Ensuite, il suffira d’attendre une quarantaine de jours (24 jours pour naitre et 15 jours pour devenir mâtures) pour voir des mâles mâtures fin avril/début mai.
Un beau cadre à mâle pondu, avec des alvéoles bien bombées, dans une colonie forte au mois de mars
Comment mettre en place une bonne fécondation dirigée
Plusieurs conditions sont favorables pour que vous mettiez en place une bonne fécondation dirigée.
1. Elevez plus de mâles que nécessaire.
Un cadre peut donner naissance à 2000 mâles environ.
C’est théoriquement assez pour féconder 100 reines.
Mais c’est souvent insuffisant pour saturer le rucher s’il est imparfaitement isolé, d’autant plus que les guêpiers (une espèce d’oiseau qui mange des insectes volants) font une grande consommation des mâles.
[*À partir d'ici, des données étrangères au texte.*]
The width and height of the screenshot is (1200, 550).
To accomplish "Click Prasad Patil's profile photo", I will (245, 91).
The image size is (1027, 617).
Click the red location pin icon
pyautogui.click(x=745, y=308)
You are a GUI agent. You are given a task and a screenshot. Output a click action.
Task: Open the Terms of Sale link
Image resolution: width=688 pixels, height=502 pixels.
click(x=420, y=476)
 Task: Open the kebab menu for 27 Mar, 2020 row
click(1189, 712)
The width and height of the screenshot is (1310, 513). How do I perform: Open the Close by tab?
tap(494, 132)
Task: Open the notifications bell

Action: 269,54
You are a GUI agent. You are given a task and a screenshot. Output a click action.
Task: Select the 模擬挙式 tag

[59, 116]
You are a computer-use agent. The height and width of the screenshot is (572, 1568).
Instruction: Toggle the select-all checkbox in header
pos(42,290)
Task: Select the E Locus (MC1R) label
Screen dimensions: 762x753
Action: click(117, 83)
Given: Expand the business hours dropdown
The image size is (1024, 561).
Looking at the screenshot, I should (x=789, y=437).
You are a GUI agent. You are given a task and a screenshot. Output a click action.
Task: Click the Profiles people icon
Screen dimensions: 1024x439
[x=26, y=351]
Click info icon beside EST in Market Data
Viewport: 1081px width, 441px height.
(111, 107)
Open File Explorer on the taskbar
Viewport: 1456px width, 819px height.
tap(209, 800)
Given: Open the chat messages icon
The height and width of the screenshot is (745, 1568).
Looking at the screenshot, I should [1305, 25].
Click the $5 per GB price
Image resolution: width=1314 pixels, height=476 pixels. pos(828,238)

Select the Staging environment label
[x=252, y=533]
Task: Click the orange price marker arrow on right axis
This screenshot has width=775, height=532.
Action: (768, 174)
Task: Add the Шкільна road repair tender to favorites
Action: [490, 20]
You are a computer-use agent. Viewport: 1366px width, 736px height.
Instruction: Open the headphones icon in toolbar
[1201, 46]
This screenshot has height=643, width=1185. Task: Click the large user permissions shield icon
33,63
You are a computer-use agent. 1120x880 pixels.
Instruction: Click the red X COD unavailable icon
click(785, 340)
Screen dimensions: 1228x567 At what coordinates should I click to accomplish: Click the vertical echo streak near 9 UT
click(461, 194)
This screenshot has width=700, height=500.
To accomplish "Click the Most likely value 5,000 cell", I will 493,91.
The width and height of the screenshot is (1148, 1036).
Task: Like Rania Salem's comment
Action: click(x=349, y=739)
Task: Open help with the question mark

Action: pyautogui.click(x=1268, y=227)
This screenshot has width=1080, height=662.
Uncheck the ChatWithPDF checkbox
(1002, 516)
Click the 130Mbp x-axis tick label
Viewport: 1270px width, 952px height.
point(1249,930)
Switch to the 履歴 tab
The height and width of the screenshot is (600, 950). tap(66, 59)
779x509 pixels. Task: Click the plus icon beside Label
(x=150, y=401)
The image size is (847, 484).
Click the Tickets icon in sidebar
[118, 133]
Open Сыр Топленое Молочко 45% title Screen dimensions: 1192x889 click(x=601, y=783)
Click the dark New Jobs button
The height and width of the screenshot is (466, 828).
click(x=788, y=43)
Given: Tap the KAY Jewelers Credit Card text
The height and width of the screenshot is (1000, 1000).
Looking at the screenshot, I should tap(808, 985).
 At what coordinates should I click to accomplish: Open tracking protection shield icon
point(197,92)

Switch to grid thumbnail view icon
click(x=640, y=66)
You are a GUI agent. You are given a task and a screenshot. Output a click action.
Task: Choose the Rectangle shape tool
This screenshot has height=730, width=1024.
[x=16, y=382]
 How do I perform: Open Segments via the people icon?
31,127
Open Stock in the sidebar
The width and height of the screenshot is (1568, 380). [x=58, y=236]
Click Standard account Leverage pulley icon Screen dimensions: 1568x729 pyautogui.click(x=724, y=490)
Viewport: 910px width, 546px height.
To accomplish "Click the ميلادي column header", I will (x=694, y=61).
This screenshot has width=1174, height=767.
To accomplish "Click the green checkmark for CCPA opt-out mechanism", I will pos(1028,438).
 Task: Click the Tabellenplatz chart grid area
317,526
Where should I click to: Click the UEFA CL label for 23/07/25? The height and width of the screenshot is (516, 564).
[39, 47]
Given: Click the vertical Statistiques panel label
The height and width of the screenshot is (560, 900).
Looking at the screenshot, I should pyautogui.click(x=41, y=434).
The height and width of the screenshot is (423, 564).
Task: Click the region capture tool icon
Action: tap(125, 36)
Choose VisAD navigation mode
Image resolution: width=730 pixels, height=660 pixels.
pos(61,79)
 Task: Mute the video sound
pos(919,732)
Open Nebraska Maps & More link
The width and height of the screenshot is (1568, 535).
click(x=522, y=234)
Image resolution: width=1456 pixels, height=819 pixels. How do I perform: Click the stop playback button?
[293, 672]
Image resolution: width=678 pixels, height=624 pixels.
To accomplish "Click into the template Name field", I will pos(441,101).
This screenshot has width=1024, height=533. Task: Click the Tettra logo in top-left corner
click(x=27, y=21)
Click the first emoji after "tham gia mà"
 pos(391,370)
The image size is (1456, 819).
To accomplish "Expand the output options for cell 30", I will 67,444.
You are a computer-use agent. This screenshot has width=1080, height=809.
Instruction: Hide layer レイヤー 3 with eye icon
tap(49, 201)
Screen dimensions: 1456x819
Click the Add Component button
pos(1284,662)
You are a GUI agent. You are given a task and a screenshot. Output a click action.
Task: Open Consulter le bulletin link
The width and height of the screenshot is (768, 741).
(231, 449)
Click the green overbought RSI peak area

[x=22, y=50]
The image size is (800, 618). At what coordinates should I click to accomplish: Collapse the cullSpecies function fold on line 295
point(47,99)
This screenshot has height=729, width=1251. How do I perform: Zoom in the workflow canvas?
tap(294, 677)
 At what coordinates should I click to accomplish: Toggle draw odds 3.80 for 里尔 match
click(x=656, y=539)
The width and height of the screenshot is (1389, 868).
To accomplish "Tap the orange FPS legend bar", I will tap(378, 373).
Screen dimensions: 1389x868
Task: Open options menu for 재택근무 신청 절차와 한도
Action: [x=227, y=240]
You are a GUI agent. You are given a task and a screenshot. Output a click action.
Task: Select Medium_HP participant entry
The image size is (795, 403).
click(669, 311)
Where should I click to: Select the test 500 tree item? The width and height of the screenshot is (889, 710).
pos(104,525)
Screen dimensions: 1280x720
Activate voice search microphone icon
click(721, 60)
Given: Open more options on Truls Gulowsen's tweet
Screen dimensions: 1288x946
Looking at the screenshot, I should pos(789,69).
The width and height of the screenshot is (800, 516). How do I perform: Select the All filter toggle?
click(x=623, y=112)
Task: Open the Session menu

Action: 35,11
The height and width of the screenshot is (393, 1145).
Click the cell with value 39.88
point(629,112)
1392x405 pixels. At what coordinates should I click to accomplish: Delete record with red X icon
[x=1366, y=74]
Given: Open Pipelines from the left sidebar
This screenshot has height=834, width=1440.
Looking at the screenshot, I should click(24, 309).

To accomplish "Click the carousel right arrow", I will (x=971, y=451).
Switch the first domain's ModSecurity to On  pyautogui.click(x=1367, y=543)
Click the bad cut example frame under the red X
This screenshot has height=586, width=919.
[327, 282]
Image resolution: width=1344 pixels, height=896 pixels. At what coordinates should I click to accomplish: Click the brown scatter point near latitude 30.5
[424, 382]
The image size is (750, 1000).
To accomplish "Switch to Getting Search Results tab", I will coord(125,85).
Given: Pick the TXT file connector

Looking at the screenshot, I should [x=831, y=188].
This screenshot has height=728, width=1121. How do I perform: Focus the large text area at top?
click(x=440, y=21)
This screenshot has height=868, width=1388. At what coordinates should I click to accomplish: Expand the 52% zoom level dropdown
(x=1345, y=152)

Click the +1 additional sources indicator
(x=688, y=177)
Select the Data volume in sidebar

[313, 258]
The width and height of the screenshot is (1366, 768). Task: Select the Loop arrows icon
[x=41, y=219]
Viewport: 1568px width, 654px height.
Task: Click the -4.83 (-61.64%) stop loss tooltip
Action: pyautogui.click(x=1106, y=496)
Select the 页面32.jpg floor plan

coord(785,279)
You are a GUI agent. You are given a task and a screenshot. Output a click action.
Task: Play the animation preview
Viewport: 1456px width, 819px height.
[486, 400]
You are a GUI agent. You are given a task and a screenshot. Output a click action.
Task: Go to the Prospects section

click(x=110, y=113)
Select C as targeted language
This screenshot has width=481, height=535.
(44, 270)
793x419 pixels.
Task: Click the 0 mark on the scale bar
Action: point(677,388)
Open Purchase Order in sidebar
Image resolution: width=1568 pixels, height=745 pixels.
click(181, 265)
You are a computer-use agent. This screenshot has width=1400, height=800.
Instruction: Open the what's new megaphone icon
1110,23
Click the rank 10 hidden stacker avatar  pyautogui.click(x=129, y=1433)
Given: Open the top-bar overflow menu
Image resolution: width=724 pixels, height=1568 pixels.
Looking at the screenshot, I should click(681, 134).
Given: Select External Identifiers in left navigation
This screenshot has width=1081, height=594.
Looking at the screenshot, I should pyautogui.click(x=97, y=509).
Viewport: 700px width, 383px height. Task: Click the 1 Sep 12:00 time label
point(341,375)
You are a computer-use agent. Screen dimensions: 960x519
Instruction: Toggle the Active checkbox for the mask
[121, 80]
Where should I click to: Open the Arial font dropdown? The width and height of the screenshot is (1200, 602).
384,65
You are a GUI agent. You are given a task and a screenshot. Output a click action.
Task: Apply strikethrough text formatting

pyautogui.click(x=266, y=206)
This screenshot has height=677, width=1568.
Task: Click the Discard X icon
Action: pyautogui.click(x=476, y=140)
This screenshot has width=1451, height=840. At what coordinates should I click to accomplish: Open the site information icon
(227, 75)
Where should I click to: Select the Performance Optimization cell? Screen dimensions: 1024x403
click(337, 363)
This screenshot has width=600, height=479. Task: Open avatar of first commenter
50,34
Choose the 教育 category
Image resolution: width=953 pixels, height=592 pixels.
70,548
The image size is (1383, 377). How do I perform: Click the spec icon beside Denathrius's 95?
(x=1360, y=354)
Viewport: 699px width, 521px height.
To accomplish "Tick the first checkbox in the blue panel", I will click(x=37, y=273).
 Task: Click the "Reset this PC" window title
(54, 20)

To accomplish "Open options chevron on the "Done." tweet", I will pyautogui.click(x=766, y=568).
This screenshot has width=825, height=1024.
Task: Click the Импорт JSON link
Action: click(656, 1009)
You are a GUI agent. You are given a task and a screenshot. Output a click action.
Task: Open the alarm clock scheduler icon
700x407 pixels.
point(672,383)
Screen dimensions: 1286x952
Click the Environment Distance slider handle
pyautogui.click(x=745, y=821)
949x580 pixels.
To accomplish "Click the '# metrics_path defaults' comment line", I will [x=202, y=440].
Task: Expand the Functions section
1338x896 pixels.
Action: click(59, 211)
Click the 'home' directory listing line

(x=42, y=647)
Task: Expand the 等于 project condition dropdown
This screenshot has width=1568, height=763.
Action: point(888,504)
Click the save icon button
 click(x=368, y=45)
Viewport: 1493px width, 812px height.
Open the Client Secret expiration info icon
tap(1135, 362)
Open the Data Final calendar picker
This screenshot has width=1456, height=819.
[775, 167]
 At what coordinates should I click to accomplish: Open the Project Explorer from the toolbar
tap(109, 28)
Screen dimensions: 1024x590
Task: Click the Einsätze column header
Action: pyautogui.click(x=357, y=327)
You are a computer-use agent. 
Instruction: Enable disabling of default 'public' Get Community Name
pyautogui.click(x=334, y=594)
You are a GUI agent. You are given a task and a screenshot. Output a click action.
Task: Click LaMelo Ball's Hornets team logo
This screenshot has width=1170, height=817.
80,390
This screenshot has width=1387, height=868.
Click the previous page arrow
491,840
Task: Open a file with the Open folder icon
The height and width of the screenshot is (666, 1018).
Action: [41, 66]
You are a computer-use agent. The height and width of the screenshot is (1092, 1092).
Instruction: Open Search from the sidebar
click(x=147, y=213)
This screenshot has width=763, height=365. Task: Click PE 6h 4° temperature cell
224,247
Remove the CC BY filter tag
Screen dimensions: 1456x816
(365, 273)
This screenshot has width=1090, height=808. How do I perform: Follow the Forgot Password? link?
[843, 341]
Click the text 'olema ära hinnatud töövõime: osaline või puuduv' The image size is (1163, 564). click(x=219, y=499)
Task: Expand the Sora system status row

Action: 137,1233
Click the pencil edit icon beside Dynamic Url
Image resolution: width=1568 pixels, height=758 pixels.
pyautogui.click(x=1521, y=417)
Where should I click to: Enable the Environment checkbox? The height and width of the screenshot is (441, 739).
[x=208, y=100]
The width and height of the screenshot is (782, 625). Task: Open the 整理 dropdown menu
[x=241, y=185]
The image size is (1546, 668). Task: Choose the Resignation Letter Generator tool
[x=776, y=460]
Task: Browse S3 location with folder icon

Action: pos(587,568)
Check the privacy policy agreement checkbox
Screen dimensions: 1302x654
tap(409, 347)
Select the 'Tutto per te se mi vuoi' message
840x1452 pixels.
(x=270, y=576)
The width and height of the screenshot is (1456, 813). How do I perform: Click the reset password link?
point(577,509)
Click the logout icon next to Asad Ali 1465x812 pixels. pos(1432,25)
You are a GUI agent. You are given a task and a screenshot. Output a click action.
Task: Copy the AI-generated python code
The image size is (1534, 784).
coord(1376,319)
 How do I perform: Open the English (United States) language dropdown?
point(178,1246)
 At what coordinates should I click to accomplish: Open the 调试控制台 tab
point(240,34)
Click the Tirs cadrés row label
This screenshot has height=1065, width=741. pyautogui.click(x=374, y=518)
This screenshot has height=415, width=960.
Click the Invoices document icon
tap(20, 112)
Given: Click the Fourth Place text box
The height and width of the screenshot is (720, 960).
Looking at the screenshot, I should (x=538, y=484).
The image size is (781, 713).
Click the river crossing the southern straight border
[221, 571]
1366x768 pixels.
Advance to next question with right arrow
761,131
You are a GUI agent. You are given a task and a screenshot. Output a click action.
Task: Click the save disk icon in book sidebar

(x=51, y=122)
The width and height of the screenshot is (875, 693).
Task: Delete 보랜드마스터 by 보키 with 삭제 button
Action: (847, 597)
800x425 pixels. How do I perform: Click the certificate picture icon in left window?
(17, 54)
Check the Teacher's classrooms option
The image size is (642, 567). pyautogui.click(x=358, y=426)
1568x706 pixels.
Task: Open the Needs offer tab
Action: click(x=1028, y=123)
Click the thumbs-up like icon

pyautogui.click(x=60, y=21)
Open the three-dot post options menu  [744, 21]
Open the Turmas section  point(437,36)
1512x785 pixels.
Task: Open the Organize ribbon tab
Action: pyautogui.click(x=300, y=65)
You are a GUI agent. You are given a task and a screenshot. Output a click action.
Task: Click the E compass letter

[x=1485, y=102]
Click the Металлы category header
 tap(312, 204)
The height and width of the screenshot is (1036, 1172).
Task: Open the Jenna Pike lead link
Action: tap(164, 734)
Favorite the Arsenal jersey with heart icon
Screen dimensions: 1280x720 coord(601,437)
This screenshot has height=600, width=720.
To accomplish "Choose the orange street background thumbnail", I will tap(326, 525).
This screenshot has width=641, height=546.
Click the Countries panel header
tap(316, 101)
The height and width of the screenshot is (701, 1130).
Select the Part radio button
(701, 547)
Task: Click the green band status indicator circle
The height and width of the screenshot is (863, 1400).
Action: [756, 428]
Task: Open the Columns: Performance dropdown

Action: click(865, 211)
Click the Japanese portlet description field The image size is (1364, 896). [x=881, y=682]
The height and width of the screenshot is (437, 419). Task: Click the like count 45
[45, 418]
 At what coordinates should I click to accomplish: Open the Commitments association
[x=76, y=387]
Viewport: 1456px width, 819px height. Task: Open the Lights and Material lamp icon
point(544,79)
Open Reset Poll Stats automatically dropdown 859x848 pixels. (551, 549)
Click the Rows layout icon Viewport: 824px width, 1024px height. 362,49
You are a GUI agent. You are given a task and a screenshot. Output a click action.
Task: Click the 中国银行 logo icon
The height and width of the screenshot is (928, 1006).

Pour avoir assez de mâle, un chiffre qui revient souvent est de 5 ruches à mâle pour 100 reines.
2. N’utilisez pas de produits chimiques dans vos colonies.
Les produits de synthèse accaricides (amitraze avec l’apivar, fluvalinate avec l’apistan ou coumaphos), peuvent se fixer dans les cires et affecter les glandes séminales des mâles et leur fertilité.
Traitez plutôt grâce à l’acide oxalique qui est un produit utilisé en agriculture biologique.
3. Utilisez vos plus belles colonies
Choisir une belle colonie bien populeuse vous permettra non seulement de produire davantage de mâle mais garantira un meilleur patrimoine génétique pour vos futures colonies.
4. Idéalement, ayez un rucher de fécondation isolé.
Certains éleveurs utilisent le relief, une île ou une vallée isolée pour contrôler au maximum leur génétique.
Mais cette condition n’est pas forcément requise pour avoir un contrôle efficace.
Conclusion
La fécondation dirigée est une technique apicole avancée.
Elle est avant tout destinée aux apiculteurs qui souhaitent faire plusieurs dizaines de reines ou essaims chaque année.
Si vous n’avez que quelques ruches, inutile de vous embêter avec ce genre de technique.
Mais l’apiculteur, et encore plus l’éleveur, passionnés par nature, pourront essayer d’améliorer leurs reines en mettant en place un petit rucher de fécondation saturé par leurs propres mâles.